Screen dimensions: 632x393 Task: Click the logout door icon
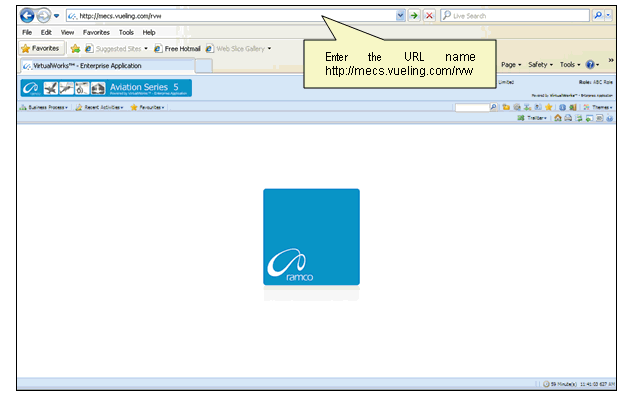tap(573, 107)
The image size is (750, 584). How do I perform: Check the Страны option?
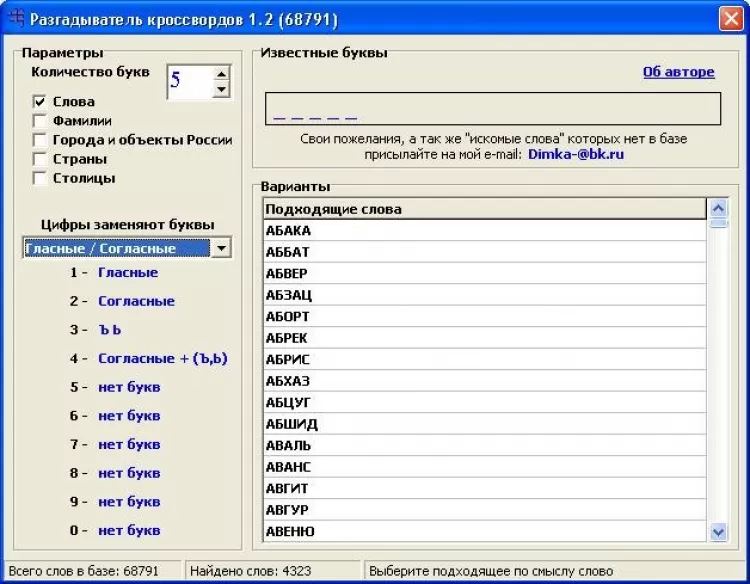pyautogui.click(x=40, y=159)
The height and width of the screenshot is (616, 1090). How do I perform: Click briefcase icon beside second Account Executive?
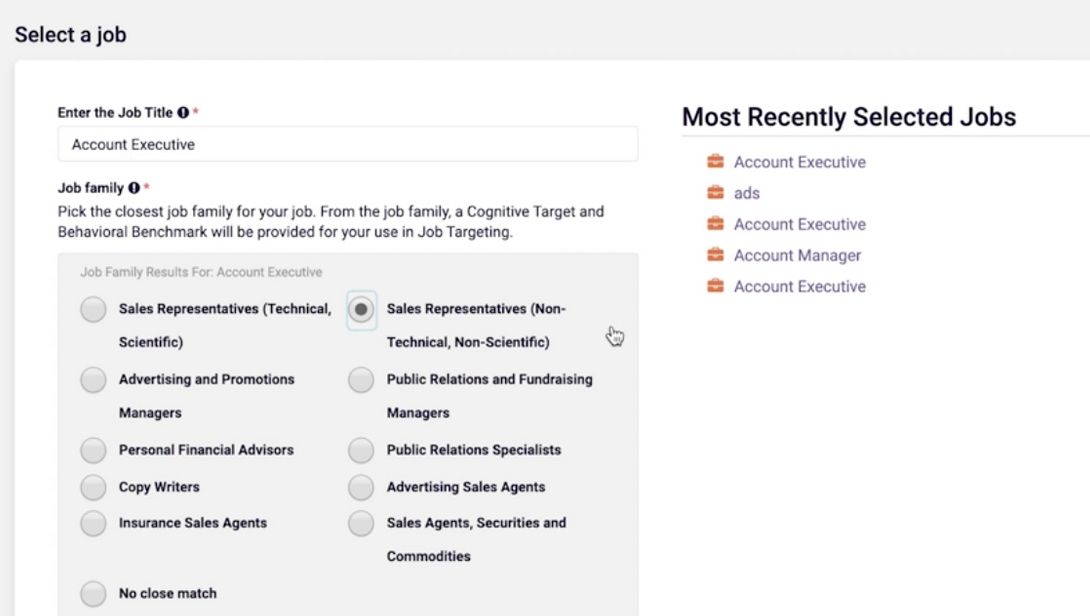coord(715,224)
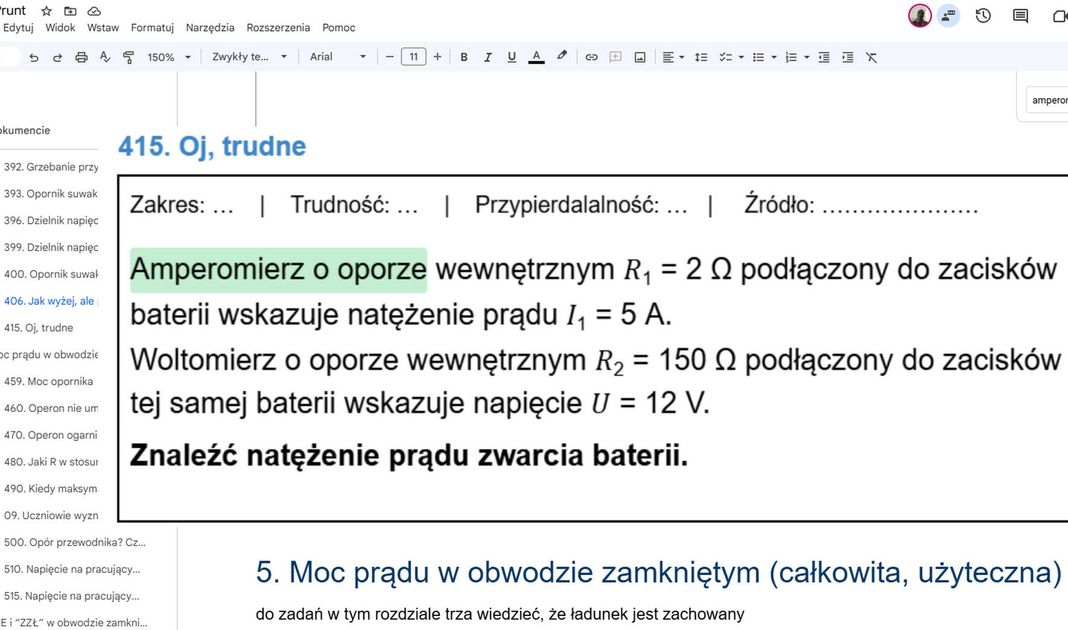Toggle underline formatting
The height and width of the screenshot is (630, 1068).
click(511, 57)
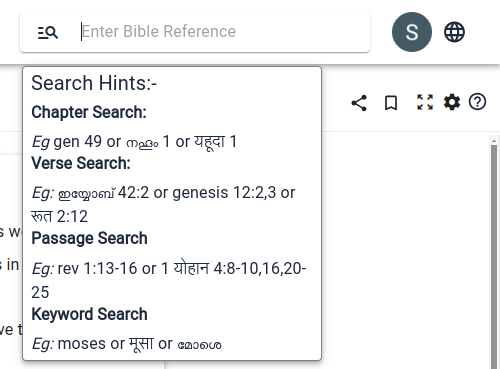This screenshot has height=369, width=500.
Task: Click the Keyword Search hint label
Action: [89, 314]
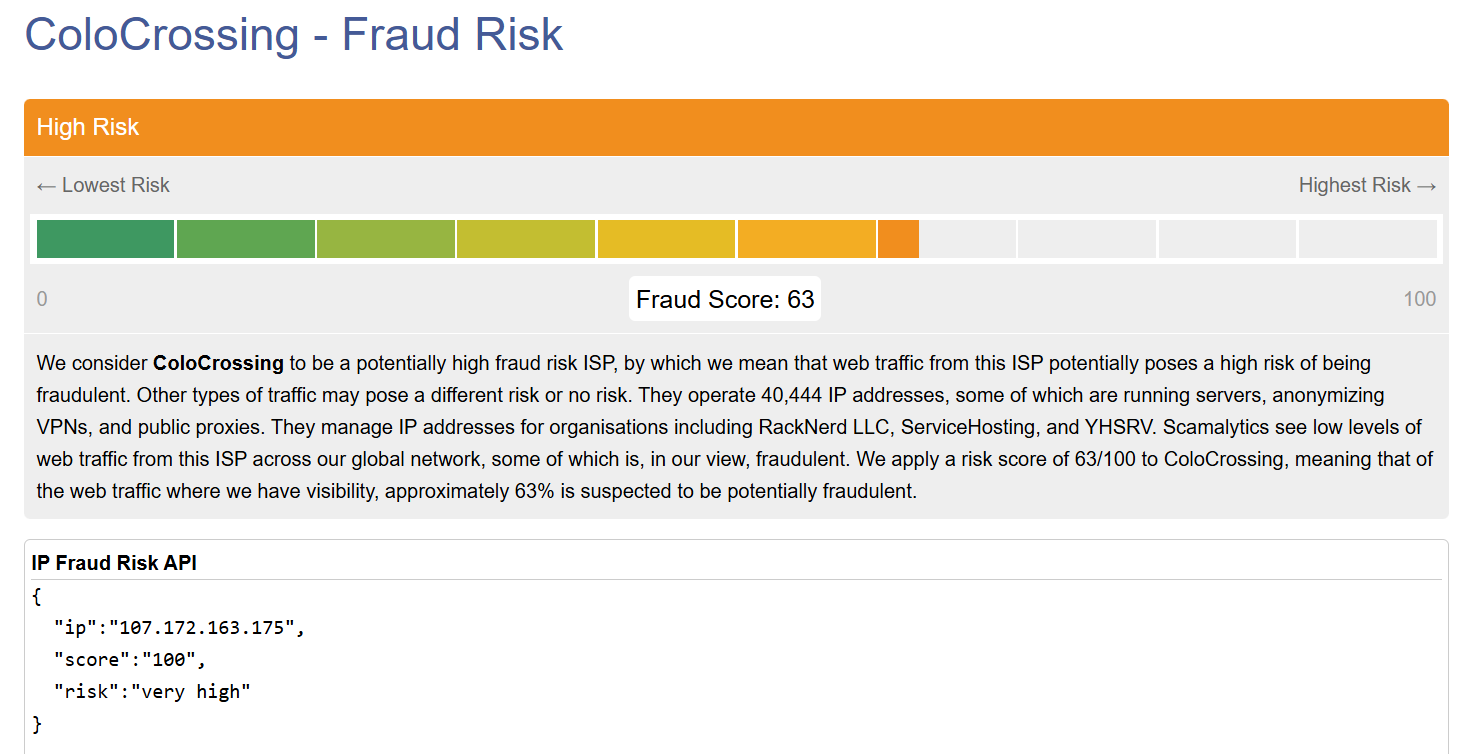
Task: Select the sixth amber risk bar segment
Action: click(x=806, y=239)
============================================================
TASK DIRECTIONS >> Could you return each entry word for word, with the images omitted?

TASK SOLUTION >>
Screen dimensions: 632x393 Task: Click the logout door icon
tap(573, 107)
The image size is (750, 584). How do I perform: Check the Страны option?
pyautogui.click(x=40, y=159)
The height and width of the screenshot is (616, 1090). How do I perform: Click briefcase icon beside second Account Executive?
coord(715,224)
Toggle underline formatting
The height and width of the screenshot is (630, 1068).
click(511, 57)
This screenshot has height=369, width=500.
Task: Click the Keyword Search hint label
Action: [89, 314]
Task: Select the sixth amber risk bar segment
Action: click(x=806, y=239)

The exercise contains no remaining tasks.